34  

По их примеру даже самые опустившиеся дублинские нищие отмывают руки, штопают износившиеся ухмылки, одалживают банджо или покупают скрипку. Кто-то даже расщедрится на четырехрядную гармошку. Как могут они молчать, когда полмира распевает песни, а другая половина, прогуливаясь вдоль мелодичной реки, готова щедро и с радостью платить, лишь бы послушать новый хор?

Так что Рождество — лучшее время года для всех. Нищие работают, фальшивят, конечно, зато хоть раз в году они чем-то заняты.

Но Рождество прошло, дети в лакрично-черных одеяниях улетели в свои гнездышки, городские нищие умолкли и, радуясь тишине, вернулись к своим бездельничьим повадкам. Все, кроме нищих на мосту О'Коннела, которые круглый год стараются отрабатывать полученное.

— У них есть самоуважение, — говорил я на ходу Джону. — Я рад, что вон тот, первый, бренчит на гитаре, второй пиликает на скрипке. А вот и он, Господи, на середине моста!

— Тот, кого мы ищем?

— Он самый. С гармошкой. Можно поглазеть. Думаю, можно.

— То есть? Он же слепой. Или нет? Дождь ласково капал на серый каменный Дублин, на серые плиты набережной, в серый лавовый поток реки под мостом.

— В том-то и дело, — сказал я наконец, — что не знаю.

И мы стали на ходу разглядывать человека, стоявшего точно посредине моста О'Коннела.

Он был невысок ростом — этакая колченогая статуя, умыкнутая из какого-нибудь сада; его одежду, как у большинства ирландцев, слишком часто застирывала непогода; волосы слишком часто седели от задымленного воздуха; щеки закоптила щетина, из оттопыренных ушей торчали седые пучки; лицо покраснело от бесконечного стояния на холоде, от слишком долгого пития в пабах, чтобы снова выдержать долгие бдения на морозе. На глазах черные очки, но как знать, что притаилось под ними. Несколько недель назад я заподозрил, что он провожает меня взглядом, проклиная мое стыдливое бегство, или просто слышит, как меня подгоняют угрызения совести. Я ужасно боялся, что он может сорвать со своего носа очки, когда я прохожу мимо. Но пуще всего я боялся бездны, которая разверзнется предо мной и куда низвергнутся со страшным воем его чувства. Лучше не знать, что там, под закопченными стеклами, — зрачок пятнистой кошки или межзвездное пространство.

Но была еще одна, особая причина, почему я не мог смириться с его существованием.

И в дождь, и в снег, и на ветру, долгими промозглыми неделями, он торчал на мосту с непокрытой головой.

Только он один в Дублине часами простаивал под ливнями и моросящими дождями, вода струилась по его ушам, слипшимся пепельно-каштановым волосам, бровям и заливала угольно-черные стекла очков на носу, с которого сбегали дождинки-жемчужинки.

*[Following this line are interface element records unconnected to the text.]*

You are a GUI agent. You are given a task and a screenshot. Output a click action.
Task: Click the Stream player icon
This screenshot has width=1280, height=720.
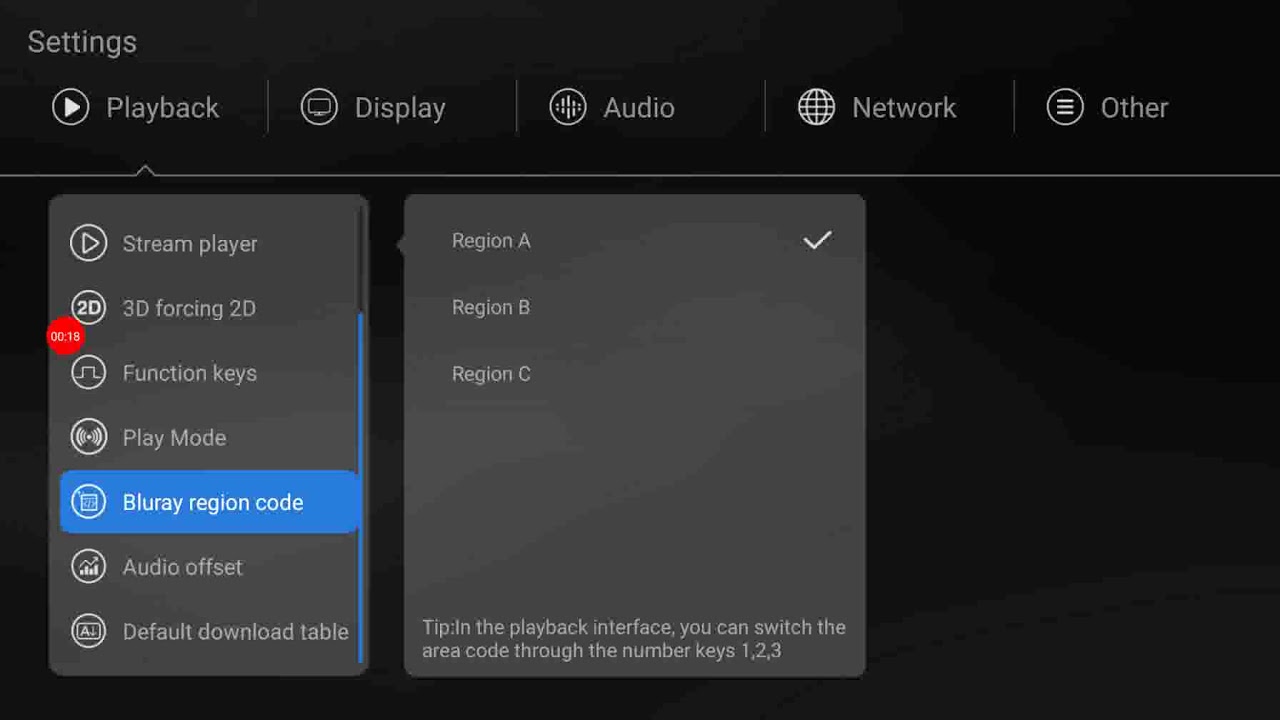click(88, 243)
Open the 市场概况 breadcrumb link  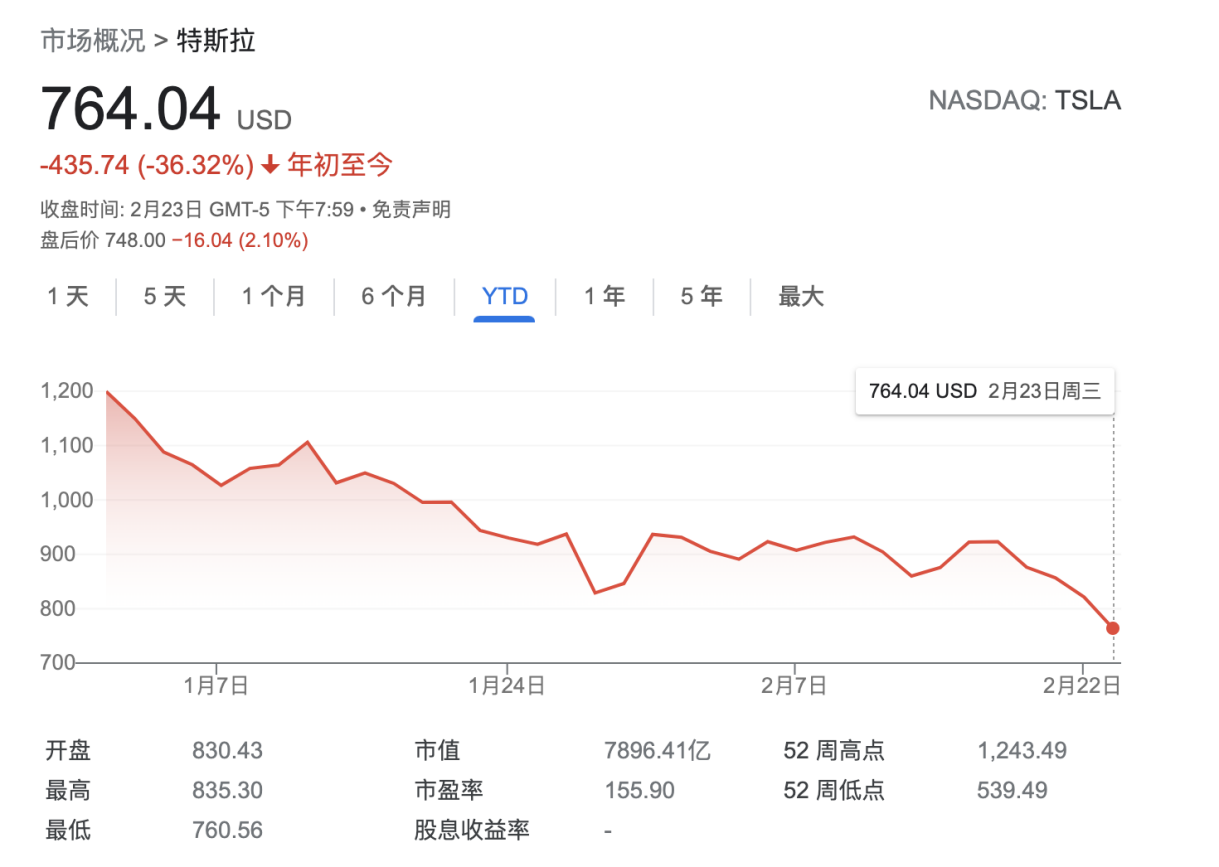(92, 41)
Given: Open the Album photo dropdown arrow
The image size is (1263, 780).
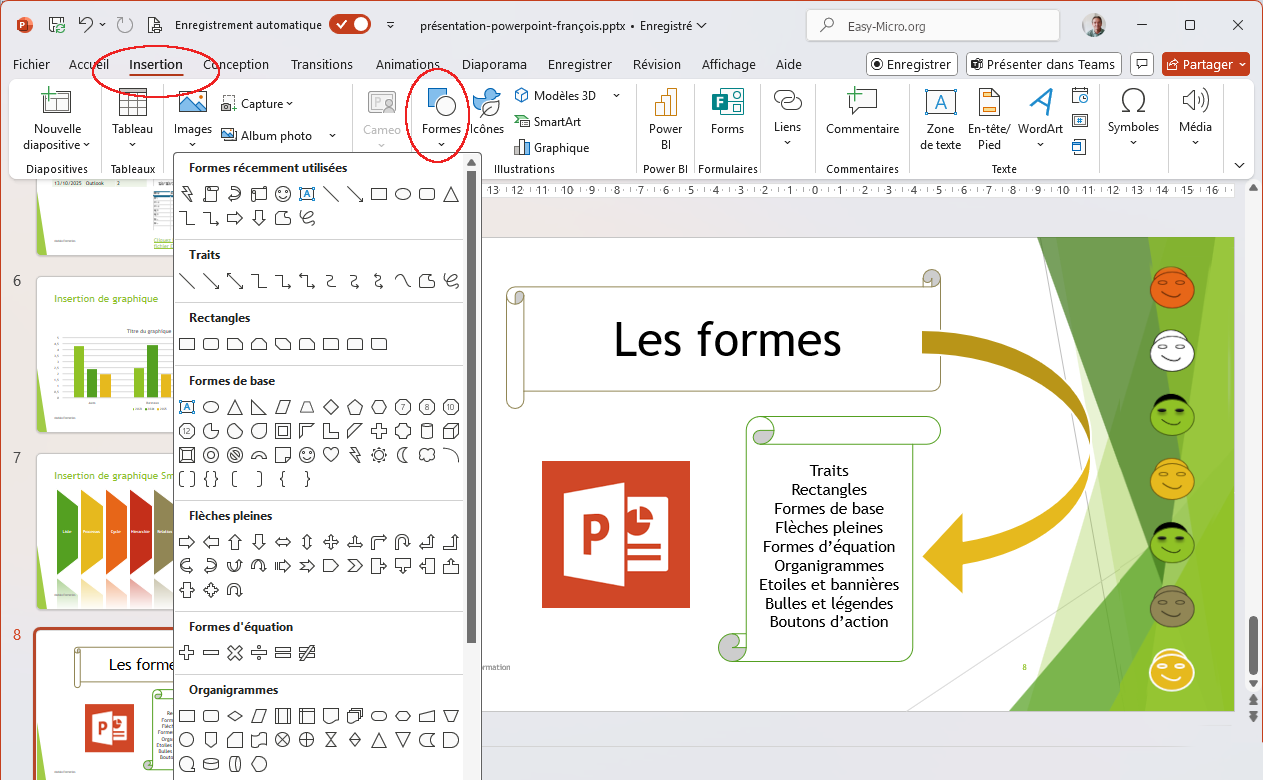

Дождь сбегал по щекам, по складкам у рта и губам, словно поток из пасти каменной химеры, поливая с острого подбородка твидовый шарф и пиджак паровозного цвета.

— Почему он не носит шапку? — стал допытываться я.

— Может, у него просто нет? — сказал Джон.

— Но должна быть, — вскричал я.

— Ну, нельзя же без нее, — сказал я тише.

— А если она ему не по карману?

— Такой бедности даже в Дублине нет. Уж шапка-то есть у каждого!

— Может, ему по счетам платить надо или кто-нибудь из родных захворал?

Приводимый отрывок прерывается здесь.